Democrats in the state Senate talk a big game about supporting unions and fighting for labor rights. Now, staffers are asking leadership to put their money where their mouth is by recognizing their union. Staff went public with their efforts in July, and although they haven’t gotten an update from state Senate Majority Leader Andrea Stewart-Cousins on where she stands, organizers feel confident that they’re on pace to get their union recognized.
On July 15, the newly formed New York State Legislative Workers United sent Stewart-Cousins a letter officially announcing its organizing efforts. At the time, nearly 80 state Senate staffers from 18 senators’ offices had signed cards in support of forming a union. In the letter, organizers wrote that they hope Stewart-Cousins’ “long history fighting for the working people of New York will guide (her) decision” as they continue to work toward voluntary recognition. At the time, a spokesperson for the majority leader said she would “review any additional information forthcoming.”
Since then, little news has come out of the organizing effort, overshadowed in part by the August state Senate primaries and soon the November general election that may affect which staff will still have jobs in January. “The initial launch announcement, I would say, had the desired effect,” Astrid Aune, a staffer for state Sen. Jessica Ramos who handles the union’s communications, told City & State of what has been going on behind the scenes. “We saw a real rush of cards and offices that we haven’t been able to make inroads with reach out and start engaging.” Aune wouldn’t say just how many cards organizers have gathered since the launch, but said she was “very pleased with our progress.”
The union has not yet released a list of grievances, but the long hours and inconsistent pay for legislative staffers in Albany is a widely known and oft-discussed issue. Aune added that the second primary was “really draining” for many of its members – government staff is often asked to work on lawmakers’ campaigns when they aren’t on the clock, or to take comp time away from their job to take up a role on the political side. On top of that, Aune said that staffers have their own work and preparation for the new session they have to attend to while trying to ensure they still have a job in January with their boss’s reelection.

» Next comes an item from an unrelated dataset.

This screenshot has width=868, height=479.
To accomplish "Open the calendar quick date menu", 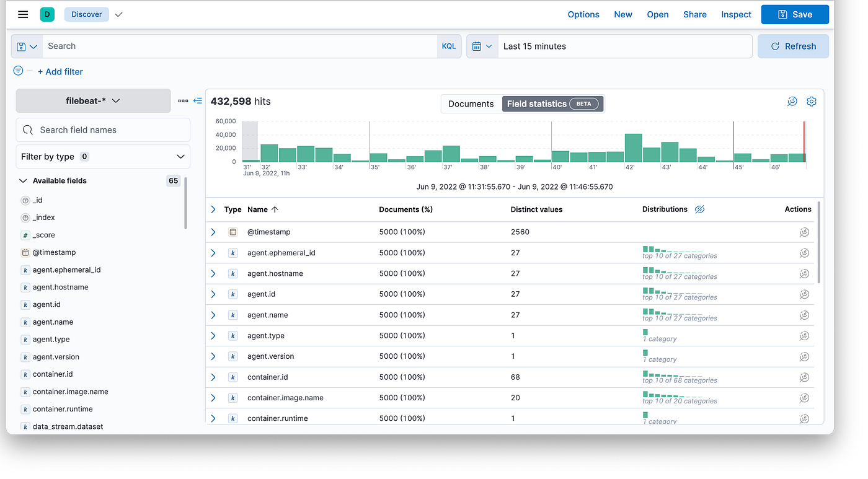I will (x=482, y=46).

Several lawmakers have responded well to the organizing efforts from staffers, offering public support on social media. Although it came from many of the usual suspects on the Democratic side – people like progressive state Sens. Gustavo Rivera and Robert Jackson – the union also has GOP support. “Proud of this new effort (and) hope my staff signs on,” Republican state Sen. Mike Martucci wrote in a tweet following the union’s initial letter. He added that he has tried to introduce legislation that would help enable staff to unionize in the past. Aune said the bipartisan support was welcome. “We’ve been very adamant from the beginning that every worker, every worker, deserves a union,” she said. “And we are workers first, and then we are party affiliated.”
In addition to positive feedback from lawmakers, Aune said that former staffers have also reached out to express their support for the current unionization push. One such person was Erica Vladimer, one of the co-founders of the Sexual Harrassment Working Group that has fought for better protections against harassment and discrimination for workers in the state Legislature. She resigned from her job in the state Senate after former state Sen. Jeff Klein allegedly kissed her without her consent in 2015. “I can’t help but think that had I had a union that I could go to when I was working in the state Senate, I might not have ever left,” Vladimer told City & State. “I would have felt like I had people on my side.” Vladimer said she couldn’t recall participating in any conversations during her time in the Legislature about the prospect of unionizing, but that she and other members of the Working Group have more recently discussed the benefits of current staff organizing. “I’m just grateful to see such a collective effort happening,” Vladimer said.
As organizers continue to consolidate support for the union, Aune said that first they must all make it through one more election to make sure that everyone involved still has a job and is able to be a part of the bargaining unit. That means that public next steps likely won’t come for a few more months at least. But Aune struck a confident tone about what that will look like. “I’ll say that our organizers, and our members, are really looking forward to next session,” she said.